***** AVAILABLE DATA

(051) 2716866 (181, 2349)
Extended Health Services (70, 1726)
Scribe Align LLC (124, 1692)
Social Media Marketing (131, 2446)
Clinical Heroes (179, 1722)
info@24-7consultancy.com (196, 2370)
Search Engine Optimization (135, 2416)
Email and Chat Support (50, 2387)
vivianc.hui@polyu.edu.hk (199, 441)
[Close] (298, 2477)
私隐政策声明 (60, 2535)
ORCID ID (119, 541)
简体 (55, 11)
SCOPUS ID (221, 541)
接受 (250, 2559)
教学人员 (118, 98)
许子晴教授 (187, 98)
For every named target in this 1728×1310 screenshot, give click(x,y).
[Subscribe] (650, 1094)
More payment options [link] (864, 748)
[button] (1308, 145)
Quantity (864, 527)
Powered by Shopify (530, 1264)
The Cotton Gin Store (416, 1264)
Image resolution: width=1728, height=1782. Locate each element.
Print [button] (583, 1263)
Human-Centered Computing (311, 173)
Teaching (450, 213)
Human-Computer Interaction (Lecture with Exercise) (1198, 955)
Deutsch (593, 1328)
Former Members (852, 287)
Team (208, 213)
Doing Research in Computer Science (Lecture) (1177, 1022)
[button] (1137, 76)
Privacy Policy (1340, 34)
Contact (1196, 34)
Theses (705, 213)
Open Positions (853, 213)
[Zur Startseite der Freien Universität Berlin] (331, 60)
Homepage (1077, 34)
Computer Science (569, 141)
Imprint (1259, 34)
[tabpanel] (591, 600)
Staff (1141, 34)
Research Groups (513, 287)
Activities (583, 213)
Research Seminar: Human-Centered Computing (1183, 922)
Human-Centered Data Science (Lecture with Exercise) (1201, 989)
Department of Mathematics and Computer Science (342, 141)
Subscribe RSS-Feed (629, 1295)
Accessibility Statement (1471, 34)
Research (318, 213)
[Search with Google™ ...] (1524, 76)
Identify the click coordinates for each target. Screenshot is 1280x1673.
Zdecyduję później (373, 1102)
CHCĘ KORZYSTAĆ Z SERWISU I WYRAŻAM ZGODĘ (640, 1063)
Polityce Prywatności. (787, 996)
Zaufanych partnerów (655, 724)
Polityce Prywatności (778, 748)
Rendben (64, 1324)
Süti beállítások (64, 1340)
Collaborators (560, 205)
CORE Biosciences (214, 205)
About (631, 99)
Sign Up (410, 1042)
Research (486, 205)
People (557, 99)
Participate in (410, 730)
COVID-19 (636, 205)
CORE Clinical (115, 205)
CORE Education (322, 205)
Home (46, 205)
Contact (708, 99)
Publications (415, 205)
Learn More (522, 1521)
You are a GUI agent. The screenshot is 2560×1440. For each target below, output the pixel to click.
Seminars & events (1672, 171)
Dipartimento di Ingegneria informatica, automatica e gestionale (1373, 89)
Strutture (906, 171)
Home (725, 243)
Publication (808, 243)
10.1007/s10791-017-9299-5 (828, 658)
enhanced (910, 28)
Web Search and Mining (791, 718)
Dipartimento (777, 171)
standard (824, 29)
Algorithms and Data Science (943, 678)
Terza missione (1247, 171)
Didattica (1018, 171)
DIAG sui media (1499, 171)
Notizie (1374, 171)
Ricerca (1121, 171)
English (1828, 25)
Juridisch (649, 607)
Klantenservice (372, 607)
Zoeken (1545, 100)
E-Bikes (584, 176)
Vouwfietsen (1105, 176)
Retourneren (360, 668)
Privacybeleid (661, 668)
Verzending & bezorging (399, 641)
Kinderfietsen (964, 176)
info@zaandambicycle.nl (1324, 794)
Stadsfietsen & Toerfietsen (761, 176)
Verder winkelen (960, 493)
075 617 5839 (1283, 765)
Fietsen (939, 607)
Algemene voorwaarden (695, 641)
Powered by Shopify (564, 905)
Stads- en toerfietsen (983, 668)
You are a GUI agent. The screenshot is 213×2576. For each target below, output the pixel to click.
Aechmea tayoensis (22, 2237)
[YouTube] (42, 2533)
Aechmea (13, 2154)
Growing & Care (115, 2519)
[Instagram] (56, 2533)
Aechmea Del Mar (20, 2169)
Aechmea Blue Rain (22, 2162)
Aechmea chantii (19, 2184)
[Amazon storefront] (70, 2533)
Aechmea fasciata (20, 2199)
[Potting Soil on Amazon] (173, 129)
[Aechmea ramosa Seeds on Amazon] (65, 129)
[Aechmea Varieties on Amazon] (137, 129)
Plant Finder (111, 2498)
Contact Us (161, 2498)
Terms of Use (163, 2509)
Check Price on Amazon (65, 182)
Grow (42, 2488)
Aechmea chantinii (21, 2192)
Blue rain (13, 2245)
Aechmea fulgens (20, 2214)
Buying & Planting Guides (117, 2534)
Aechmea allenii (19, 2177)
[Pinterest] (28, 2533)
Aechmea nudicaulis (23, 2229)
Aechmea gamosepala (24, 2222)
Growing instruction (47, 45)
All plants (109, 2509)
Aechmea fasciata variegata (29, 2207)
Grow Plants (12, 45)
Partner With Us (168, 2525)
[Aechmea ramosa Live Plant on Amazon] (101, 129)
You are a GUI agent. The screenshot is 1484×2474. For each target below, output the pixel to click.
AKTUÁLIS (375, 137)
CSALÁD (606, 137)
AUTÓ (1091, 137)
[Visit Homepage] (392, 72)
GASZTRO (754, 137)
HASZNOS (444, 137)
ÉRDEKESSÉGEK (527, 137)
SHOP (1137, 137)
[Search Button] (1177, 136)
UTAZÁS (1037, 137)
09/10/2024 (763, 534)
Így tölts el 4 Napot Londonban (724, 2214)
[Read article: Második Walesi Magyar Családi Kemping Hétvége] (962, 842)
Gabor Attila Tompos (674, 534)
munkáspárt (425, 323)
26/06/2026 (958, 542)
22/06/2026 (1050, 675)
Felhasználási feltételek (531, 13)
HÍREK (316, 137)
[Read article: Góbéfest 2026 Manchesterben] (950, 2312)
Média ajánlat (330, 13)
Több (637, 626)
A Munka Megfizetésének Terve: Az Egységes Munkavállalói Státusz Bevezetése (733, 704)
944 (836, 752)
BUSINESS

**********

## AIM OF THE TASK
Your output must be an exact copy of every entry.

## EXERCISE RESULT
(051) 2716866 (181, 2349)
Extended Health Services (70, 1726)
Scribe Align LLC (124, 1692)
Social Media Marketing (131, 2446)
Clinical Heroes (179, 1722)
info@24-7consultancy.com (196, 2370)
Search Engine Optimization (135, 2416)
Email and Chat Support (50, 2387)
vivianc.hui@polyu.edu.hk (199, 441)
[Close] (298, 2477)
私隐政策声明 (60, 2535)
ORCID ID (119, 541)
简体 (55, 11)
SCOPUS ID (221, 541)
接受 (250, 2559)
教学人员 (118, 98)
许子晴教授 (187, 98)
For every named target in this 1728×1310 screenshot, give click(x,y).
[Subscribe] (650, 1094)
More payment options [link] (864, 748)
[button] (1308, 145)
Quantity (864, 527)
Powered by Shopify (530, 1264)
The Cotton Gin Store (416, 1264)
Image resolution: width=1728, height=1782. Locate each element.
Print [button] (583, 1263)
Human-Centered Computing (311, 173)
Teaching (450, 213)
Human-Computer Interaction (Lecture with Exercise) (1198, 955)
Deutsch (593, 1328)
Former Members (852, 287)
Team (208, 213)
Doing Research in Computer Science (Lecture) (1177, 1022)
[button] (1137, 76)
Privacy Policy (1340, 34)
Contact (1196, 34)
Theses (705, 213)
Open Positions (853, 213)
[Zur Startseite der Freien Universität Berlin] (331, 60)
Homepage (1077, 34)
Computer Science (569, 141)
Imprint (1259, 34)
[tabpanel] (591, 600)
Staff (1141, 34)
Research Groups (513, 287)
Activities (583, 213)
Research Seminar: Human-Centered Computing (1183, 922)
Human-Centered Data Science (Lecture with Exercise) (1201, 989)
Department of Mathematics and Computer Science (342, 141)
Subscribe RSS-Feed (629, 1295)
Accessibility Statement (1471, 34)
Research (318, 213)
[Search with Google™ ...] (1524, 76)
Identify the click coordinates for each target. Screenshot is 1280x1673.
Zdecyduję później (373, 1102)
CHCĘ KORZYSTAĆ Z SERWISU I WYRAŻAM ZGODĘ (640, 1063)
Polityce Prywatności. (787, 996)
Zaufanych partnerów (655, 724)
Polityce Prywatności (778, 748)
Rendben (64, 1324)
Süti beállítások (64, 1340)
Collaborators (560, 205)
CORE Biosciences (214, 205)
About (631, 99)
Sign Up (410, 1042)
Research (486, 205)
People (557, 99)
Participate in (410, 730)
COVID-19 (636, 205)
CORE Clinical (115, 205)
CORE Education (322, 205)
Home (46, 205)
Contact (708, 99)
Publications (415, 205)
Learn More (522, 1521)
You are a GUI agent. The screenshot is 2560×1440. For each target below, output the pixel to click.
Seminars & events (1672, 171)
Dipartimento di Ingegneria informatica, automatica e gestionale (1373, 89)
Strutture (906, 171)
Home (725, 243)
Publication (808, 243)
10.1007/s10791-017-9299-5 (828, 658)
enhanced (910, 28)
Web Search and Mining (791, 718)
Dipartimento (777, 171)
standard (824, 29)
Algorithms and Data Science (943, 678)
Terza missione (1247, 171)
Didattica (1018, 171)
DIAG sui media (1499, 171)
Notizie (1374, 171)
Ricerca (1121, 171)
English (1828, 25)
Juridisch (649, 607)
Klantenservice (372, 607)
Zoeken (1545, 100)
E-Bikes (584, 176)
Vouwfietsen (1105, 176)
Retourneren (360, 668)
Privacybeleid (661, 668)
Verzending & bezorging (399, 641)
Kinderfietsen (964, 176)
info@zaandambicycle.nl (1324, 794)
Stadsfietsen & Toerfietsen (761, 176)
Verder winkelen (960, 493)
075 617 5839 (1283, 765)
Fietsen (939, 607)
Algemene voorwaarden (695, 641)
Powered by Shopify (564, 905)
Stads- en toerfietsen (983, 668)
You are a GUI agent. The screenshot is 213×2576. For each target below, output the pixel to click.
Aechmea tayoensis (22, 2237)
[YouTube] (42, 2533)
Aechmea (13, 2154)
Growing & Care (115, 2519)
[Instagram] (56, 2533)
Aechmea Del Mar (20, 2169)
Aechmea Blue Rain (22, 2162)
Aechmea chantii (19, 2184)
[Amazon storefront] (70, 2533)
Aechmea fasciata (20, 2199)
[Potting Soil on Amazon] (173, 129)
[Aechmea ramosa Seeds on Amazon] (65, 129)
[Aechmea Varieties on Amazon] (137, 129)
Plant Finder (111, 2498)
Contact Us (161, 2498)
Terms of Use (163, 2509)
Check Price on Amazon (65, 182)
Grow (42, 2488)
Aechmea chantinii (21, 2192)
Blue rain (13, 2245)
Aechmea fulgens (20, 2214)
Buying & Planting Guides (117, 2534)
Aechmea allenii (19, 2177)
[Pinterest] (28, 2533)
Aechmea nudicaulis (23, 2229)
Aechmea gamosepala (24, 2222)
Growing instruction (47, 45)
All plants (109, 2509)
Aechmea fasciata variegata (29, 2207)
Grow Plants (12, 45)
Partner With Us (168, 2525)
[Aechmea ramosa Live Plant on Amazon] (101, 129)
You are a GUI agent. The screenshot is 1484×2474. For each target below, output the pixel to click.
AKTUÁLIS (375, 137)
CSALÁD (606, 137)
AUTÓ (1091, 137)
[Visit Homepage] (392, 72)
GASZTRO (754, 137)
HASZNOS (444, 137)
ÉRDEKESSÉGEK (527, 137)
SHOP (1137, 137)
[Search Button] (1177, 136)
UTAZÁS (1037, 137)
09/10/2024 (763, 534)
Így tölts el 4 Napot Londonban (724, 2214)
[Read article: Második Walesi Magyar Családi Kemping Hétvége] (962, 842)
Gabor Attila Tompos (674, 534)
munkáspárt (425, 323)
26/06/2026 (958, 542)
22/06/2026 (1050, 675)
Felhasználási feltételek (531, 13)
HÍREK (316, 137)
[Read article: Góbéfest 2026 Manchesterben] (950, 2312)
Média ajánlat (330, 13)
Több (637, 626)
A Munka Megfizetésének Terve: Az Egységes Munkavállalói Státusz Bevezetése (733, 704)
944 (836, 752)
BUSINESS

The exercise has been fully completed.